A new report published by Lancet Oncology has found that age, general wellbeing and other factors can affect 30-day mortality following chemotherapy for breast and lung cancer.
The report was published using systemic anti-cancer treatment (SACT) data, which gives new insights about the real-world chemotherapy treatment of patients in the NHS in England.
In 2014 alone, the dataset included more than two million records for more than 160,000 different patients.
The population-based, observational study considered all 23,228 women with breast cancer and 9,634 patients with the most common form of lung cancer treated with chemotherapy in England in 2014. It examined how many of them died within 30 days of the start of their recent chemotherapy.
Public Health England’s (PHE) National Cancer Registration and Analysis Service and Cancer Research UK co-authored the paper ‘30-day mortality after systemic anticancer treatment for breast and lung cancer in England’.
The study found that there were 569 breast and 720 lung cancer deaths within 30 days of those patients being given chemotherapy for palliative care.
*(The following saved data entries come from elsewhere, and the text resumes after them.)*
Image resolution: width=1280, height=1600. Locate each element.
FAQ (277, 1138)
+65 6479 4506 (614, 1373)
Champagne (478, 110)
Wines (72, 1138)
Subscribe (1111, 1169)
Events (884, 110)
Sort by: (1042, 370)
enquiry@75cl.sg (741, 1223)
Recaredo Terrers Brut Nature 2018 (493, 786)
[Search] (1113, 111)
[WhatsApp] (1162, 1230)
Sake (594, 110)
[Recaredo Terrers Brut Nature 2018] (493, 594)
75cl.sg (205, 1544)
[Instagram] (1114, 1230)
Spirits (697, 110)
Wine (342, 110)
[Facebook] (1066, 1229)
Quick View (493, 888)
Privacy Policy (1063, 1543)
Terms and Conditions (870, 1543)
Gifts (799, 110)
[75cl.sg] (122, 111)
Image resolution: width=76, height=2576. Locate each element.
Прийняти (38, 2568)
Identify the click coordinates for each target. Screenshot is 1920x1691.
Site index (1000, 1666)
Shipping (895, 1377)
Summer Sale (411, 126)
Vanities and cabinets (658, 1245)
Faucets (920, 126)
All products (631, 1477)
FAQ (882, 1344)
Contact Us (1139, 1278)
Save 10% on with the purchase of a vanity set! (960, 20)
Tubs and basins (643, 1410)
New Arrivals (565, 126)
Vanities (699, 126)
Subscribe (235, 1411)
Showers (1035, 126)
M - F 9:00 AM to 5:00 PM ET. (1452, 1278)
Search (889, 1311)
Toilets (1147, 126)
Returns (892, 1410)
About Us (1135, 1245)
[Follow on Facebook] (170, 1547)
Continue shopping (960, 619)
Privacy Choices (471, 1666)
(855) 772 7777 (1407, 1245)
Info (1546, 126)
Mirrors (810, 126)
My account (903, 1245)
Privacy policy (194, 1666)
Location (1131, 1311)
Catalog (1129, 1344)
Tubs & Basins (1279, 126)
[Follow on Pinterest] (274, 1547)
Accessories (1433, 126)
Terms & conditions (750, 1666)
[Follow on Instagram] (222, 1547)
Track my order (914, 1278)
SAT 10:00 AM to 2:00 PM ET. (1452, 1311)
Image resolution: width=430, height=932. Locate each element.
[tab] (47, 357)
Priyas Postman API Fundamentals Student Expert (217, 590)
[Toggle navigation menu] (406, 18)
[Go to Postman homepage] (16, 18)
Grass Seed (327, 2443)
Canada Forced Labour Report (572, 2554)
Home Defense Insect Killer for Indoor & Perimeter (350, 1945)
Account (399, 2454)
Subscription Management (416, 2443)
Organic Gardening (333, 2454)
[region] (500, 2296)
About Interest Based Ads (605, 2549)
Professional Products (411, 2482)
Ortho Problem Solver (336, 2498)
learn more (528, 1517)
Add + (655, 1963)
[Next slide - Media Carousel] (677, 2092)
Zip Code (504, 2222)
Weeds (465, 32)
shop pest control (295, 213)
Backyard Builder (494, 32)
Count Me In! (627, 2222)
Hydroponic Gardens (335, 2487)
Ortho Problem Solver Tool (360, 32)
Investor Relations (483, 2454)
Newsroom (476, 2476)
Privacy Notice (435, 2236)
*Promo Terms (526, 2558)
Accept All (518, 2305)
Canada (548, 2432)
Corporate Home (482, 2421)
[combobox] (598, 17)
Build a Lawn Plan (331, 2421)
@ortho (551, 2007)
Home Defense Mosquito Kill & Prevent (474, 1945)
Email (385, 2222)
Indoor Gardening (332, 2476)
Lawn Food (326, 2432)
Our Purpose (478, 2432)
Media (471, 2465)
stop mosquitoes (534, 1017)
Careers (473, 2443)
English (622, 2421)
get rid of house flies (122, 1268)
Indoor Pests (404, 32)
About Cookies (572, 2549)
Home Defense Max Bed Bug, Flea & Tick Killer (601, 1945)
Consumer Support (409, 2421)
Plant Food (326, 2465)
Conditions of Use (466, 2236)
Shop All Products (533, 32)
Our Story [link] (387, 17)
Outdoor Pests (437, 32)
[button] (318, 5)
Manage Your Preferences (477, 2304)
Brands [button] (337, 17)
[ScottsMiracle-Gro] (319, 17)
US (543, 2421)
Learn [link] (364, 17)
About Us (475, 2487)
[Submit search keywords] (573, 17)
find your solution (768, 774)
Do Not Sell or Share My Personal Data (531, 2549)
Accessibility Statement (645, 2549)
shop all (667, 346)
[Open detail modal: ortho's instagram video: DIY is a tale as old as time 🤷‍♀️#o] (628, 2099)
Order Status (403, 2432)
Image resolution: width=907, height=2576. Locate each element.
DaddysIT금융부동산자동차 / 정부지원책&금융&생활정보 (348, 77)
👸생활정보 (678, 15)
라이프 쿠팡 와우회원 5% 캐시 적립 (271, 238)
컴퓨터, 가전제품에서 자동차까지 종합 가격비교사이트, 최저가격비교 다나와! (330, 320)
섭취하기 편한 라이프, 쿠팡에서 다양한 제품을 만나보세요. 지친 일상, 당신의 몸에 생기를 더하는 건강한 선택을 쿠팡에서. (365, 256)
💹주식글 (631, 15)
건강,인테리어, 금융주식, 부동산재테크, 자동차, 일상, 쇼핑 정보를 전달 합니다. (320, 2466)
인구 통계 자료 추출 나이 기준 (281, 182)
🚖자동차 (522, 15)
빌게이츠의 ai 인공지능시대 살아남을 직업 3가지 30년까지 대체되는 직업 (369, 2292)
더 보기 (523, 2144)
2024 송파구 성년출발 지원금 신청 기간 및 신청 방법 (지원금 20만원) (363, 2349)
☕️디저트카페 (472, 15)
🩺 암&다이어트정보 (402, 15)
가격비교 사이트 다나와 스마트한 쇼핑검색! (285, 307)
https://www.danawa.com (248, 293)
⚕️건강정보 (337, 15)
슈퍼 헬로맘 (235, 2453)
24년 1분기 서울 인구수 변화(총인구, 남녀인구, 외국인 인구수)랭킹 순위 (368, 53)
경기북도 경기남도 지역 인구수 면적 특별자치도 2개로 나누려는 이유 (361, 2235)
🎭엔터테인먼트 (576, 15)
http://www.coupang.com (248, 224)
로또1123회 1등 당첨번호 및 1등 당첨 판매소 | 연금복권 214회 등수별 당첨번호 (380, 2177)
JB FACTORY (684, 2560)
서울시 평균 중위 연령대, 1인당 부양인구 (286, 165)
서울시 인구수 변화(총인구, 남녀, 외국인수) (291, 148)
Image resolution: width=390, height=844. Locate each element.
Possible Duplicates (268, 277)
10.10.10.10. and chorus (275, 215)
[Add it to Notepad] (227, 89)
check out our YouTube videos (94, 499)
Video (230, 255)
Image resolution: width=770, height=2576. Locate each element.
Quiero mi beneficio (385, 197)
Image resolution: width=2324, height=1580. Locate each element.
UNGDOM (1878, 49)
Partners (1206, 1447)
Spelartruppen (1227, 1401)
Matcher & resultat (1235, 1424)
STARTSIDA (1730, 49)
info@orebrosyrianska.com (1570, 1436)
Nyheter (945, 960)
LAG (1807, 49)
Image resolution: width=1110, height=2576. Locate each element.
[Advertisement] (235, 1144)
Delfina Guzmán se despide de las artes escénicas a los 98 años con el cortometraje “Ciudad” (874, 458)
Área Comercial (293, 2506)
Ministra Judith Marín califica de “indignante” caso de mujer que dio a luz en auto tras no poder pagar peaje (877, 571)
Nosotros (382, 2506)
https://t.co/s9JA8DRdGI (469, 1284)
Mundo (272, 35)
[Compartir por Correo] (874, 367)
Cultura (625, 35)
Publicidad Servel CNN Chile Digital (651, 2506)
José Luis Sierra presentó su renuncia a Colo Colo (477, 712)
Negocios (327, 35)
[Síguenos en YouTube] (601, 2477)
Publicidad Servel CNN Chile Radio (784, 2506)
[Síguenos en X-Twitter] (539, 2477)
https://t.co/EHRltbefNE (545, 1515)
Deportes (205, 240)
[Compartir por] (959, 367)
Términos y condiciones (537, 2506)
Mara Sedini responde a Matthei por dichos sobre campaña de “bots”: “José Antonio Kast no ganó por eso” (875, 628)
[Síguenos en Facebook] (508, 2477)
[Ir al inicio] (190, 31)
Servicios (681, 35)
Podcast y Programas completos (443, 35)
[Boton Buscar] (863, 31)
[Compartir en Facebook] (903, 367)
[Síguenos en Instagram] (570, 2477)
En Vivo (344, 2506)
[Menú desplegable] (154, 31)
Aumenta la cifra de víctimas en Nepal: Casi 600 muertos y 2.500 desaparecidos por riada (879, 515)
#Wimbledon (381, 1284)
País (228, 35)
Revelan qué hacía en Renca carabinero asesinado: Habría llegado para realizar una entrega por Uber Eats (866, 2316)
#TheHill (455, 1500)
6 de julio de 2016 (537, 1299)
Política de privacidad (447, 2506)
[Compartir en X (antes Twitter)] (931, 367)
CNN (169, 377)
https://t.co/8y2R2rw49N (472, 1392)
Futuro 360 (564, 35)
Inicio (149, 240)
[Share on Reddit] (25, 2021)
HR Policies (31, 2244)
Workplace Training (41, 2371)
There were 41 breast cancer patients and 53 lung cancer patients who died after chemotherapy that was intended to cure them.
PHE cancer lead Dr Jem Rashbass said: “We are privileged in England to have access to such high quality cancer data.
"This world-leading database will allow us to monitor the quality of chemotherapy treatment given to all patients across the NHS in near real-time.
“Studies like this help improve our understanding of how people are affected by chemotherapy in the real world and most importantly, help us to treat patients better.”
Furthermore, it was found that the majority of hospitals had no curative intent deaths at all, and older patients with advanced disease who also had other illnesses and a worse performance status were more likely to die.
Seven hospitals were found to be treating breast cancer and five treating lung cancer to cure where the risk-adjusted death rates were outside the confidence limits expected.
Cancer Research UK chief clinician professor Peter Johnson said: “This is the first time this type of data has been collected and analysed so extensively.
“This was a huge undertaking but it now means we have a way to measure if the health service is getting better at delivering the right drugs to the right patients.”